Hmm?
"Sun has so far been unable to respond."
An interesting choice of words.
The combination of Oracle and Sun has apparently scored a massive hit on Microsoft even before the firms consummate their merger. The Sidekick service crash involved an Oracle RAC database and Sun Solaris and Linux servers, according to reports. Oracle RAC (Real Application Clusters) involves a single database running across …
Where was the Physical Standby (preferably a half day behind production)? As I'm guessing there were more than 4 sockets in the oracle RAC so they'd be running on Enterprise, which has dataguard as standard.
Why wasn't there SAN replication?
I'm thinking they were scrimping on licenses, 9 years without a big failure is all well and good, but a big blow out will happen eventually.
Roughly Drafted Magazine has a fourth source that points the finger at Microsoft's Roz Ho...

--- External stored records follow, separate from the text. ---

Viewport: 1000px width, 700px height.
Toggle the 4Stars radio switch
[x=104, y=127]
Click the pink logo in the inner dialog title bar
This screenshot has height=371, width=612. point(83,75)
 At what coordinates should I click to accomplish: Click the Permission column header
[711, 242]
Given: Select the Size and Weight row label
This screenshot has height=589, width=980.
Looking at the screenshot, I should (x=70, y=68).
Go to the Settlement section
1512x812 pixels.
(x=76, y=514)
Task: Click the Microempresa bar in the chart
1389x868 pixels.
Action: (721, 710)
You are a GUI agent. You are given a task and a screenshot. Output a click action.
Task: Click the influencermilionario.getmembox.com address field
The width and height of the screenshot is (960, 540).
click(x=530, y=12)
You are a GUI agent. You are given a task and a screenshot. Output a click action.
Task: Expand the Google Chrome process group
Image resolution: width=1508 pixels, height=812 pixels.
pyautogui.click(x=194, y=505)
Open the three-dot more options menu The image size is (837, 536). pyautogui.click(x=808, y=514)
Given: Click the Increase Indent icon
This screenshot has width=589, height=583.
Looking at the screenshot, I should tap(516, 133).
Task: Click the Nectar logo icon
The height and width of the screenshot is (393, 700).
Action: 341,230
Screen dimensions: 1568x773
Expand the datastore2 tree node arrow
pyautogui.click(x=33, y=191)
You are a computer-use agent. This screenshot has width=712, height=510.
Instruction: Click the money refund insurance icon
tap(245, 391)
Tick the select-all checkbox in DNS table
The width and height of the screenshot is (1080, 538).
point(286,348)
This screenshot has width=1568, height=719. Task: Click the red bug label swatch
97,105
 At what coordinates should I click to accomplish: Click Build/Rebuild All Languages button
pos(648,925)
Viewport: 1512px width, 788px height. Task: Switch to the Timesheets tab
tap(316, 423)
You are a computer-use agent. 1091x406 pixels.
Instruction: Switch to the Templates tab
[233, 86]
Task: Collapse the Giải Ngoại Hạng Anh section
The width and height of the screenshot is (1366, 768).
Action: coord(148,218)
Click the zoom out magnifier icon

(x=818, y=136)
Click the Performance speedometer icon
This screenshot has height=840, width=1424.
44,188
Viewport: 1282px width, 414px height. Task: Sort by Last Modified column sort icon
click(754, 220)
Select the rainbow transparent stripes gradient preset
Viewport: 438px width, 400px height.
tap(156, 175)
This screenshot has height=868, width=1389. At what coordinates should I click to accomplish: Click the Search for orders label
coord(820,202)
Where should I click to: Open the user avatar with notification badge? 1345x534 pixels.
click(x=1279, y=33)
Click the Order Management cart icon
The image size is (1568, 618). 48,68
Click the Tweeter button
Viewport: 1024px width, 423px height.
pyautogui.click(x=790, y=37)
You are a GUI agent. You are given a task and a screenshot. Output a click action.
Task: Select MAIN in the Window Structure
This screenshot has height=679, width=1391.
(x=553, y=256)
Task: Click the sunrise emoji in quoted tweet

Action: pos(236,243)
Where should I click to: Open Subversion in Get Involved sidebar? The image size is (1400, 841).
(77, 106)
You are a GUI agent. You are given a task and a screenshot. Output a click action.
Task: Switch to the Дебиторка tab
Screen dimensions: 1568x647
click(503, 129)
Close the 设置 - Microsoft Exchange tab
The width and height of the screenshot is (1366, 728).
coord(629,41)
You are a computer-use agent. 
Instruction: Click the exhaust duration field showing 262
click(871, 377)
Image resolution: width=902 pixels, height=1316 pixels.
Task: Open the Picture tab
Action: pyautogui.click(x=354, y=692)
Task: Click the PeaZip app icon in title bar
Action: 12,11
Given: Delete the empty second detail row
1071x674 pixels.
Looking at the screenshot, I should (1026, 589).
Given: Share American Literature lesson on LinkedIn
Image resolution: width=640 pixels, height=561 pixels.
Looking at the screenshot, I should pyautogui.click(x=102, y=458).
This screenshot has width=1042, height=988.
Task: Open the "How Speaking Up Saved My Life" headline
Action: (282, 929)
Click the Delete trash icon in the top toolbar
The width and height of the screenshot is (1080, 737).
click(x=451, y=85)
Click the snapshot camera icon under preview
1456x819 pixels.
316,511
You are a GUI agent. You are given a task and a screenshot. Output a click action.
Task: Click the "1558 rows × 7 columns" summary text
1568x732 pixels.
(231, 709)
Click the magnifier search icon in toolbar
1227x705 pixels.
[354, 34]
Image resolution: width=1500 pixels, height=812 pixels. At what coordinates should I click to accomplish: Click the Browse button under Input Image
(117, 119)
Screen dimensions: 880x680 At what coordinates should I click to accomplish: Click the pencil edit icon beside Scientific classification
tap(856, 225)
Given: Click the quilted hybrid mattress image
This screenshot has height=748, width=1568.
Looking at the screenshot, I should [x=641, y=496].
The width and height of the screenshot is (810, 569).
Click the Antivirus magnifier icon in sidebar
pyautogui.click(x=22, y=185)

http://www.roughlydrafted.com/2009/10/15/microsofts-pinkdanger-backup-problem-blamed-on-roz-ho/
After personal involvement with rectifying other people's stuff-ups, I would go for management's "We don't need no stinking back-ups" instruction as the likely cause.
What a load of tosh!
RAC is a just a clustered, multi instance Oracle DB, mounted on a clustered filesystem, usually ASM down to raw filesystems. The only thing I can attribute to the nonsense statement above is possibly Oracle ASM failure under the RAC? The mounted disks under ASM failed to come back, corrupted headers maybe and Oracle ASM was unable to re-assemble the disks into the correct disk groups, thus the DB would not mount and startup.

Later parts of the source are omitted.